A person I know says that having lunch at a restaurant, seated, trapped by the sparkle of cutlery, induces impressions of this kind. I mean, feeling square. Schematic. Rational. You feel responsible by force. You understand that it's all about taking a few steps, that it's all about how is your lady?, that the meaning is all in a coffee grabbed on the go, before catching a train, and not just any train. That one. To go there. To do something else in turn. Life is a concatenation of obligatory events, happiness a Christmas bonus.

I wanted to write this one well. A nice explanatory review. I had imagined it something like this:

"Ed Alleyne-Johnson, formerly of the New Model Army, a unique and electric violinist with a high-sounding name, looking first like a scorned punk and later like a weathered metal veteran. He roams the streets of Albion, playing in the squares as a busker with the help of an endless series of loops and pedals. He comes out in '94 - before getting lost in his slick repertoire of violin covers of famous tracks, mostly played on the street - with a nice instrumental disc titled not very imaginatively "Ultraviolet". The track names correspond to the colors of the rainbow. The whole is very nice and vaguely new age. Even if it can tire, since the rounds on which the compositions are based are more or less always the same. On the whole, however, the work listens well, thanks to the effects and even gaudy distortions that our performer sometimes uses, and the loops and pizzicatos with which he compensates for the shortcomings of an instrument normally solo, but with many unexpressed potentialities (without wanting to go postmodern, some had already been pulled out by a certain Niccolò, who obviously didn't have the right jack to plug it into a distortion box. You know, those male-female problems...). The album, as any reader with a minimum of inner life will have already grasped, is entirely focused on the violin-instrument, and exclusively composed of violin overlaps that our performer excellently recreates live thanks to the aforementioned equipment. Sometimes even changing the structure of the compositions, which thus reveal themselves as little more than frameworks. However, the whole does not conceal any real study of the hidden potential of the instrument, nor particularly daring experiments. Ed is neither crazy nor a genius.

The album's only particular feature is the overall sound, the mood, the idea, tackled with a force of phrases sometimes more vaguely Celtic (with an equally vaguely Arabic aftertaste, at times) than properly classical. Until old Ed is convinced he's holding an electric guitar, and there come unique outpourings that might perhaps stand better with a drum underneath.

Problem a —
Return the lines of the records word for word, starting with the line that contains "This screenshot has height=2453, width=1133." and going on through the line that contains "The height and width of the screenshot is (874, 1683).".

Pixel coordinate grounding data
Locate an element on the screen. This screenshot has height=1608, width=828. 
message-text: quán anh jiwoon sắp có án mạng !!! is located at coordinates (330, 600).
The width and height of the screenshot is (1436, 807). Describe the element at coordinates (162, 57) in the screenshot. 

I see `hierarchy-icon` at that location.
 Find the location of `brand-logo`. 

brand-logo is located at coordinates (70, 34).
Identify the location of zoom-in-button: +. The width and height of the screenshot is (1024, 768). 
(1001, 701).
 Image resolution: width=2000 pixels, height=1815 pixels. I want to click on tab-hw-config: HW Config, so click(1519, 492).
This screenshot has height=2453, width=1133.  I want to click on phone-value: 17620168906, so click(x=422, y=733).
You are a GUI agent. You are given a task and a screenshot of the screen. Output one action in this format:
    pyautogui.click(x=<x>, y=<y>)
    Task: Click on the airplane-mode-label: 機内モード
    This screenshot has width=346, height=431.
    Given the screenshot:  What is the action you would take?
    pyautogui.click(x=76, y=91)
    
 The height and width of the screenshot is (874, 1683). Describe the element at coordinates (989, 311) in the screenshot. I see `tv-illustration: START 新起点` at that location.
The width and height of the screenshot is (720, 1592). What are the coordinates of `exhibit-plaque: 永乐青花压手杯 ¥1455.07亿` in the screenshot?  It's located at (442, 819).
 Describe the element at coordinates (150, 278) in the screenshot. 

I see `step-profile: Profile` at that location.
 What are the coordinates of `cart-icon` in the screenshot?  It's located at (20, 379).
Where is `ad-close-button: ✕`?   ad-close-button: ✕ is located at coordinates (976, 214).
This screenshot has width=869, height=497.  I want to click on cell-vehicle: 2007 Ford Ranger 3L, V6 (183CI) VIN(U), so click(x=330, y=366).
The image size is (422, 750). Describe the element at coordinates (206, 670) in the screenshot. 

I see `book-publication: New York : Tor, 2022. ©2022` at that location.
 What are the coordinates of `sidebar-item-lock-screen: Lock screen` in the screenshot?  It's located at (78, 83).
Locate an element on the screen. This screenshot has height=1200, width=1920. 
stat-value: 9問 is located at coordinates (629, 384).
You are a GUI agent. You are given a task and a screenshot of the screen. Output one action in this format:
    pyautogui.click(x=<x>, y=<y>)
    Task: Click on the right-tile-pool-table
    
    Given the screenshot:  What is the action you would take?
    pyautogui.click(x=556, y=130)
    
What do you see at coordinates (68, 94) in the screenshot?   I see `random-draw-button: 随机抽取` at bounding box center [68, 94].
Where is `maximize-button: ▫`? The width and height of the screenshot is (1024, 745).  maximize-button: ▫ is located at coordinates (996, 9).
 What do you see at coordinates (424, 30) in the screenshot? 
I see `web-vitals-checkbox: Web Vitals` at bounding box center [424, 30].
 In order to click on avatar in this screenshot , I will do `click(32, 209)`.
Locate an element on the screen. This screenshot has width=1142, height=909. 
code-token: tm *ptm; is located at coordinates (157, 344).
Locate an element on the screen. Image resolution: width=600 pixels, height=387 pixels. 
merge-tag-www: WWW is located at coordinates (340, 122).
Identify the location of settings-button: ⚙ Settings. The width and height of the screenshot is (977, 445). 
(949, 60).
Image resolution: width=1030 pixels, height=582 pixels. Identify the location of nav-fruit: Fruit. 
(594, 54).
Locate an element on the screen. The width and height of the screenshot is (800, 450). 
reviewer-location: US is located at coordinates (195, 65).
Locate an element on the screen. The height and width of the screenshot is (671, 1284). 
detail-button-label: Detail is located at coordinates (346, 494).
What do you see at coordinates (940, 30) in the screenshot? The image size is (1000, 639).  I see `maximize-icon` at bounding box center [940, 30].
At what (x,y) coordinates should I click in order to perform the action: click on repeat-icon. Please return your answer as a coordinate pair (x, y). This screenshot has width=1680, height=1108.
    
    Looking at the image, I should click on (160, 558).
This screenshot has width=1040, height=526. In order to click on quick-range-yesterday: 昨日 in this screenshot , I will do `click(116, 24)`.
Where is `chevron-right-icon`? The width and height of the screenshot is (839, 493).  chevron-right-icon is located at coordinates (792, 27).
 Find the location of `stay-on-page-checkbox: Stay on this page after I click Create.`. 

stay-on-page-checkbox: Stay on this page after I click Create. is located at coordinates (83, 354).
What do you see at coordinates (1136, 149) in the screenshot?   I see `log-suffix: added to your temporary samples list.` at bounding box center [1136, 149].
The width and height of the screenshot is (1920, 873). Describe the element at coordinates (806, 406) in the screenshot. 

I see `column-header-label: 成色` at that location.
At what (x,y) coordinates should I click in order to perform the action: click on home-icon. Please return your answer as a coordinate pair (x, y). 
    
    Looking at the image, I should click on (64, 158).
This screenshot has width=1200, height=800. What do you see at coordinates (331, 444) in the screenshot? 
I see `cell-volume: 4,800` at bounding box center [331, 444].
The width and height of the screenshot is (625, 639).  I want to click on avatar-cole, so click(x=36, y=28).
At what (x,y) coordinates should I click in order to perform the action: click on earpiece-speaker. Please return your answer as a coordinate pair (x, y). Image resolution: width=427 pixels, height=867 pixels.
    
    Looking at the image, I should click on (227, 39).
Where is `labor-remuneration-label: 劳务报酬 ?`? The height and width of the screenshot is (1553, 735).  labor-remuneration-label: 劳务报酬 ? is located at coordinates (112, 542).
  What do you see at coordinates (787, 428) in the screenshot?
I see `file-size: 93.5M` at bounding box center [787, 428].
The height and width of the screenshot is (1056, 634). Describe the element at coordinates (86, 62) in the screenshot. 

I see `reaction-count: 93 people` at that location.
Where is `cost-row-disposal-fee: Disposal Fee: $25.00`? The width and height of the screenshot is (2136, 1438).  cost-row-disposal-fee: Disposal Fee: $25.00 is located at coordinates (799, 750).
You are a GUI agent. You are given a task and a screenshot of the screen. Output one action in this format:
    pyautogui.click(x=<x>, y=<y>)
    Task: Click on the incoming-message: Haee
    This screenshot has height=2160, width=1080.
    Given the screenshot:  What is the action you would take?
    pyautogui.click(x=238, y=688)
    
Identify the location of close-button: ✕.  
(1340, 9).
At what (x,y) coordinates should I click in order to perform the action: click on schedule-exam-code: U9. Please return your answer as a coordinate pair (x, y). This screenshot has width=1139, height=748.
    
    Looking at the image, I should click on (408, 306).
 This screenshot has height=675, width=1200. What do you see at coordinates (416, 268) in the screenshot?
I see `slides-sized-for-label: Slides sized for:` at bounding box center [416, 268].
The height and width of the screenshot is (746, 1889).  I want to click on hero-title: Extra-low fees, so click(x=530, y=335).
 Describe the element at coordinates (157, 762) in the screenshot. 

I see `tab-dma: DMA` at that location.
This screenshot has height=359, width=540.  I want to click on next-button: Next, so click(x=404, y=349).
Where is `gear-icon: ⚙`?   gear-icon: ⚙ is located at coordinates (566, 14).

Problem b —
Update the review from "A person I know" through "a Christmas bonus.", swapping "restaurant" for "diner".

Your solution a —
This screenshot has height=2453, width=1133.  I want to click on phone-value: 17620168906, so click(x=422, y=733).
You are a GUI agent. You are given a task and a screenshot of the screen. Output one action in this format:
    pyautogui.click(x=<x>, y=<y>)
    Task: Click on the airplane-mode-label: 機内モード
    This screenshot has width=346, height=431.
    Given the screenshot:  What is the action you would take?
    pyautogui.click(x=76, y=91)
    
 The height and width of the screenshot is (874, 1683). Describe the element at coordinates (989, 311) in the screenshot. I see `tv-illustration: START 新起点` at that location.

Your solution b —
A person I know says that having lunch at a diner, seated, trapped by the sparkle of cutlery, induces impressions of this kind. I mean, feeling square. Schematic. Rational. You feel responsible by force. You understand that it's all about taking a few steps, that it's all about how is your lady?, that the meaning is all in a coffee grabbed on the go, before catching a train, and not just any train. That one. To go there. To do something else in turn. Life is a concatenation of obligatory events, happiness a Christmas bonus.